### TEXT UNDER STUDY

First, I argue that empathy is best thought of as a two-component process. The first component is what I call the rational component of empathy (RCE). RCE is necessary for moral responsibility as it allows us to put ourselves in another's shoes and to realize that we would want help (or not to be harmed) if we were in the other's place. The second component is what I call the emotive component of empathy (ECE). ECE is usually an automatic response to witnessing others in distress. Expanding on Michael Slote's view that moral distinctions track degrees of empathy, I argue that it is ECE that varies in strength depending on our relationship to specific people.
Second, I argue that in order to achieve Peter Singer's goal an "expanding circle" of care for all human beings, it will be necessary to use some form of artificial empathy enhancement. Within this context, I try to show that empathy enhancement is 1) a reasonably foreseeable possibility within the next decade or so, and 2) morally defensible.

######

(WHAT TO DO)
Can you quote the part of the empathy passage that opens with the words "Second, I argue" and closes with "2) morally defensible."?

### STORED DATA

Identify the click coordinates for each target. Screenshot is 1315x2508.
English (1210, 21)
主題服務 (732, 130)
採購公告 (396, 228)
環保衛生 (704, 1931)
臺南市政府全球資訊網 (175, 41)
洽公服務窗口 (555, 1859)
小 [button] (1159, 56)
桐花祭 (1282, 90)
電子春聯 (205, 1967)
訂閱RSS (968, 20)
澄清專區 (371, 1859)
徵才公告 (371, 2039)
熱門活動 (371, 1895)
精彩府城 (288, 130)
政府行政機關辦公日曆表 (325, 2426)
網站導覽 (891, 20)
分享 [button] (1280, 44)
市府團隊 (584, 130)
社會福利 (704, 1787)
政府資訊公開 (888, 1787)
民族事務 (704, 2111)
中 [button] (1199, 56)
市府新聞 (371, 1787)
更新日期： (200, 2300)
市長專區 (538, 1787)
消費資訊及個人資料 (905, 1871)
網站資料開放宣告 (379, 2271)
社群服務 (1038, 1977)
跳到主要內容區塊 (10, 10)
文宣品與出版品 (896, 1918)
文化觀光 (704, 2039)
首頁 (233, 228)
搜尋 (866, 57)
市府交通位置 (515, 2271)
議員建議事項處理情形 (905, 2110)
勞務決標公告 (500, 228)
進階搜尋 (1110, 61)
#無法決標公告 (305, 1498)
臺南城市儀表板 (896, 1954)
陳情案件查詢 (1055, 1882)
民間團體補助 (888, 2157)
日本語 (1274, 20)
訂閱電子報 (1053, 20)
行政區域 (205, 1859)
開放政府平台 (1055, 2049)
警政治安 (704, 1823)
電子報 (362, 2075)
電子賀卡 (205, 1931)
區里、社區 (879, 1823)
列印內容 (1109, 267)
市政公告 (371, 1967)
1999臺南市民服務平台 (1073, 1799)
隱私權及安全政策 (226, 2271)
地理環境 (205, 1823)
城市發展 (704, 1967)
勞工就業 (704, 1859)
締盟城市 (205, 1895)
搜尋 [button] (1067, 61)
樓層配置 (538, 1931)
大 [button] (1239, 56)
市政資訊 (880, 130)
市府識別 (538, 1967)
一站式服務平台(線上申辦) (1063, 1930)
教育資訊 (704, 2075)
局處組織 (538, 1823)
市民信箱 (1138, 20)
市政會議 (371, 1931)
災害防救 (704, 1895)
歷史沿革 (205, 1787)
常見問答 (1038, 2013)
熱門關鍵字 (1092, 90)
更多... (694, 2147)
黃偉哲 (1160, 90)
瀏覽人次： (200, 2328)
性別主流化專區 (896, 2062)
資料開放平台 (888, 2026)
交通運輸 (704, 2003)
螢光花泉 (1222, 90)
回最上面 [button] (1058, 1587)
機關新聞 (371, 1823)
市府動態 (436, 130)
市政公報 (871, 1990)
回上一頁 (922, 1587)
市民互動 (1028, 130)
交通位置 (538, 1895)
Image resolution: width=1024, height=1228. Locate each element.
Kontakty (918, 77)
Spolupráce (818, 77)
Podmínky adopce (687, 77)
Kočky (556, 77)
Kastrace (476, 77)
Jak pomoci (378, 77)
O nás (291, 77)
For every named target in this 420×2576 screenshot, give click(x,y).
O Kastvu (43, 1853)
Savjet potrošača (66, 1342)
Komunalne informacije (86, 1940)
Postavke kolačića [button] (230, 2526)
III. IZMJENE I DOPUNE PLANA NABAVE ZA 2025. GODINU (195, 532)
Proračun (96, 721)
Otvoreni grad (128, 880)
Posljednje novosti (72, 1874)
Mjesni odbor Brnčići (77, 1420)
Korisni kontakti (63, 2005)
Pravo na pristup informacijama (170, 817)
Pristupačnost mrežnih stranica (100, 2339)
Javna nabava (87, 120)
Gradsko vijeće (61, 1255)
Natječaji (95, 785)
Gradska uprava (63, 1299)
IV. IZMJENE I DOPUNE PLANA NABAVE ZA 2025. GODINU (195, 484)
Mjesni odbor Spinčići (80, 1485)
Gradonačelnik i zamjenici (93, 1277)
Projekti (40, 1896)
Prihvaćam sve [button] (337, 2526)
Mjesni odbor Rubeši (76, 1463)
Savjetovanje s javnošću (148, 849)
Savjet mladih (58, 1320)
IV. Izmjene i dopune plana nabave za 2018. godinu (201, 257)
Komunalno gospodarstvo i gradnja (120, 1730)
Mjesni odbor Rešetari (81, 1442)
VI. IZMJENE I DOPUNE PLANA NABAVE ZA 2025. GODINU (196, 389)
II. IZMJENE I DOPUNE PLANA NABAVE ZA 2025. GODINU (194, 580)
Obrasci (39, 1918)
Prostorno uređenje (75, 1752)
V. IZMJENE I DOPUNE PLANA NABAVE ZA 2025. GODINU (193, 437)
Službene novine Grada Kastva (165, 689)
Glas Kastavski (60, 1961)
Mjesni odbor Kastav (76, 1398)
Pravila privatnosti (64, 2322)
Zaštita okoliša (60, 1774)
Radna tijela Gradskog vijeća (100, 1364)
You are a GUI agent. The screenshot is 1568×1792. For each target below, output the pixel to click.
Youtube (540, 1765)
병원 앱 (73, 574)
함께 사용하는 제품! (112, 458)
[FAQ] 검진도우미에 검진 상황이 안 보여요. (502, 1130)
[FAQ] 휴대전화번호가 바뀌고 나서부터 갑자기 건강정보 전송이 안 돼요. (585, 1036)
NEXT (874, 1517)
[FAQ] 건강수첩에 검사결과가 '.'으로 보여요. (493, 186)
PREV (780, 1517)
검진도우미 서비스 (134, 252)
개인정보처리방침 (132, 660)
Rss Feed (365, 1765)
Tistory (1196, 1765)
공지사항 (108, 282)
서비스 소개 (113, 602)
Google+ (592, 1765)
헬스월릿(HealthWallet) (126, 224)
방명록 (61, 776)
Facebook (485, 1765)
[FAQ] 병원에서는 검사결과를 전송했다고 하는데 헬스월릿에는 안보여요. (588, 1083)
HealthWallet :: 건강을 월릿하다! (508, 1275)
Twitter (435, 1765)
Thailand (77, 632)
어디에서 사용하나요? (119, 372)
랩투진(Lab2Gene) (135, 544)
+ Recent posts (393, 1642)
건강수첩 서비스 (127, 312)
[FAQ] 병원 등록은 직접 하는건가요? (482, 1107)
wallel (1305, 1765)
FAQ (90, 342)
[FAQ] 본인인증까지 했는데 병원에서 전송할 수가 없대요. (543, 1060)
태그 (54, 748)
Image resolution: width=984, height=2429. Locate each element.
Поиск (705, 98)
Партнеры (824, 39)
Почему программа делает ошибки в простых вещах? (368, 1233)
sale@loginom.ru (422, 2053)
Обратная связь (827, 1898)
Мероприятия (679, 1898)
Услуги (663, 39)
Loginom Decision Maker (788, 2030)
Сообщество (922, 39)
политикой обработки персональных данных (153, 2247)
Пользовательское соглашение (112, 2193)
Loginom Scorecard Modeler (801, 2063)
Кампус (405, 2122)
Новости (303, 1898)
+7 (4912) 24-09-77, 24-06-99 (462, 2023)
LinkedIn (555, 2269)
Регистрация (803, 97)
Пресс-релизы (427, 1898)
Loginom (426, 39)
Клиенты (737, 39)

######

(TASK OUTPUT)
Second, I argue that in order to achieve Peter Singer's goal an "expanding circle" of care for all human beings, it will be necessary to use some form of artificial empathy enhancement. Within this context, I try to show that empathy enhancement is 1) a reasonably foreseeable possibility within the next decade or so, and 2) morally defensible.